Battlefield 6: frustrazione della community a causa della scarsità di contenuti
Battlefield 6, pubblicato il 10 ottobre 2025, si è rivelato un trionfo commerciale monumentale, non solo per EA ma per l’intero settore videoludico durante quell’anno. Le sue vendite impressionanti lo hanno portato a diventare uno dei titoli più redditizi su Steam e, entro novembre 2025, si è assicurato la posizione di gioco più venduto negli Stati Uniti. Tuttavia, questa vittoria finanziaria non si è tradotta completamente in soddisfazione dei giocatori, poiché dal suo lancio è stato osservato un calo tangibile della base di giocatori simultanei, in particolare su Steam.
Malcontento dei giocatori per la mancanza di nuovi contenuti
In un recente aggiornamento del blog pubblicato il 20 gennaio 2026, EA ha annunciato che i tanto attesi contenuti della Stagione 2 non sarebbero stati disponibili prima del 17 febbraio 2026. La reazione immediata della community ha espresso una forte delusione, con un utente che ha commentato: “È uno scherzo?”.Questo sentimento riflette la crescente frustrazione di molti giocatori che desiderano nuovi contenuti.

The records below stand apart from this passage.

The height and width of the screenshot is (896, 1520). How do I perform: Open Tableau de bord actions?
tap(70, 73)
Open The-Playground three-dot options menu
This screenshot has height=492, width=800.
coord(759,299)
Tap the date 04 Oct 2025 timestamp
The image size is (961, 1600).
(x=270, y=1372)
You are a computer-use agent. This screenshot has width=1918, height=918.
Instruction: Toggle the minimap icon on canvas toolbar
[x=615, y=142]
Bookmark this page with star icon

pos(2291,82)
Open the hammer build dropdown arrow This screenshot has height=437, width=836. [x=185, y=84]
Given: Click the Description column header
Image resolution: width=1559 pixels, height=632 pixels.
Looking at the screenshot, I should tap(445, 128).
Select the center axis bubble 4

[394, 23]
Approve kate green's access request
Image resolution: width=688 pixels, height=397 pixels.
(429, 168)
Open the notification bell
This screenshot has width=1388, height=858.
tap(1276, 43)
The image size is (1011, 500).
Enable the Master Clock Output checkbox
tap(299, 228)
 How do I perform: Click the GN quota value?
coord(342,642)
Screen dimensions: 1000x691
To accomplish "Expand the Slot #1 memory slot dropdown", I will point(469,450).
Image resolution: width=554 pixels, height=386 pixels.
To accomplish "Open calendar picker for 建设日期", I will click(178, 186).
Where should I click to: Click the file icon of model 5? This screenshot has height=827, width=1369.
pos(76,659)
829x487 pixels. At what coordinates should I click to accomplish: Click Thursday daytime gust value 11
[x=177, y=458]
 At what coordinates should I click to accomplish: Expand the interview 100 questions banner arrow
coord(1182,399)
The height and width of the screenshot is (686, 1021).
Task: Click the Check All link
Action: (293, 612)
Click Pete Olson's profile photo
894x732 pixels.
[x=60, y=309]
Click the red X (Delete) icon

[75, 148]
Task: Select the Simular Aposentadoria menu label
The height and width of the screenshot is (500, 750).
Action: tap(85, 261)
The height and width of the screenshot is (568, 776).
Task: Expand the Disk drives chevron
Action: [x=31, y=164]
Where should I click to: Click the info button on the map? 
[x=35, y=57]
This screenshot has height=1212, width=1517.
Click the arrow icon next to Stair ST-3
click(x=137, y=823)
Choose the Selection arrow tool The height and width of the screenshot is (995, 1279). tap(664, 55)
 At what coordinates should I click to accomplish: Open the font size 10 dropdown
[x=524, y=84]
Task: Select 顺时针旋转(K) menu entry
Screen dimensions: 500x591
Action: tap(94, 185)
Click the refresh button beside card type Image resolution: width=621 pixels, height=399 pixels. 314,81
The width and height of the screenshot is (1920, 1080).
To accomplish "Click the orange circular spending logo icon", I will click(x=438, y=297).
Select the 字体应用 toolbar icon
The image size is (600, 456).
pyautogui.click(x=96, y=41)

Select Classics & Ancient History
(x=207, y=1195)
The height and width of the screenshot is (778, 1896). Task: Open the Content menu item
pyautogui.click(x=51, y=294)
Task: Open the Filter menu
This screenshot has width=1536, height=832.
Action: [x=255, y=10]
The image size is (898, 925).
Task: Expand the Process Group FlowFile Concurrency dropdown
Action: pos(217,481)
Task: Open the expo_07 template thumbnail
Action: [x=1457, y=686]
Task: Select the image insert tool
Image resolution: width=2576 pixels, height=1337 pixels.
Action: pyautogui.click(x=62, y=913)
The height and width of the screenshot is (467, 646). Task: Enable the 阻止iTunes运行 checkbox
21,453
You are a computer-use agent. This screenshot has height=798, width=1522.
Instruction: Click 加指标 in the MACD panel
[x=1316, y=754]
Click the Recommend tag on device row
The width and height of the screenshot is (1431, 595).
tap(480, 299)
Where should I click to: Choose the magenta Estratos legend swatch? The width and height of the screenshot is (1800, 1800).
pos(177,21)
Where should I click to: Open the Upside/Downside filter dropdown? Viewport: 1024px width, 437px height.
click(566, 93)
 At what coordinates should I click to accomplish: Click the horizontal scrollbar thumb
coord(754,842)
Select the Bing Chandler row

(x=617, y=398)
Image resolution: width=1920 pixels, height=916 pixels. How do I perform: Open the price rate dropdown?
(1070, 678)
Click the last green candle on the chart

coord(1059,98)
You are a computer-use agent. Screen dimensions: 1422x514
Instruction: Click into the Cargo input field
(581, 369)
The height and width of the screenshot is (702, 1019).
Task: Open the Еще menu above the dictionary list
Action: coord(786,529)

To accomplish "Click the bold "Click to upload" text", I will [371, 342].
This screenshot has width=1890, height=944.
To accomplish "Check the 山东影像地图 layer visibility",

Uno sguardo alla prima stagione
Dal lancio della Stagione 1 il 28 ottobre 2025, che includeva l’attesissima modalità battle royale REDSEC, i giocatori hanno ricevuto alcuni aggiornamenti con nuove mappe e modalità di gioco a tempo limitato. Ciononostante, l’attesa per la Stagione 2 si traduce in quasi quattro mesi senza ampie novità, una situazione che appare decisamente inadeguata per i giocatori abituati a un ciclo di contenuti più dinamico.
Standard comparativi del settore
Questa lunga pausa è particolarmente sorprendente se confrontata con titoli come Marvel Rivals, che garantisce ai giocatori aggiornamenti costanti con nuovi contenuti ogni mese, incluse aggiunte di personaggi e mappe a metà di ogni ciclo stagionale. Nel panorama in rapida evoluzione dei giochi live-service, questo tipo di frequenza è diventato lo standard atteso che titoli come Battlefield 6 devono sforzarsi di rispettare per rimanere competitivi.
Risposta di EA e piani futuri
Nonostante la delusione della community, EA e i team di sviluppo, tra cui DICE, Criterion, Motive e Ripple Effect, riconoscono la lunga tempistica. Attribuiscono il ritardo all’impegno di migliorare l’esperienza di gioco. Nella loro comunicazione, hanno affermato: “Durante il nostro sviluppo in corso, abbiamo continuato a esaminare il feedback della community e abbiamo stabilito che la strada migliore da seguire è estendere la Stagione 1 e darci più tempo per perfezionare e perfezionare ulteriormente la Stagione 2”.
Cosa riserva il futuro per Battlefield 6?
Con i contenuti della Stagione 1 destinati a estendersi oltre la data di fine originale del 20 gennaio, EA prevede di introdurre nuove sfide settimanali, un Percorso Bonus e un’estensione del Pass Battaglia della Stagione 1 fino al completamento della transizione alla Stagione 2. Inoltre, i giocatori potranno aspettarsi nuovi oggetti cosmetici, ricompense gratuite e bonus PE tramite il Percorso Bonus Frostfire, incoraggiandoli a interagire con i contenuti senza dover scegliere tra diversi percorsi.
Guardando avanti
Le recenti iniziative di EA mirano a mantenere vivo l’interesse dei giocatori fino al lancio della Stagione 2, ma non è ancora certo se queste misure riusciranno a ringiovanire la community. La speranza è che la Stagione 2 sia abbastanza solida da attrarre nuovamente i giocatori che si sono allontanati a causa della mancanza di nuovi contenuti. In caso contrario, il 2026 potrebbe presentare sfide significative per EA e Battlefield Studios.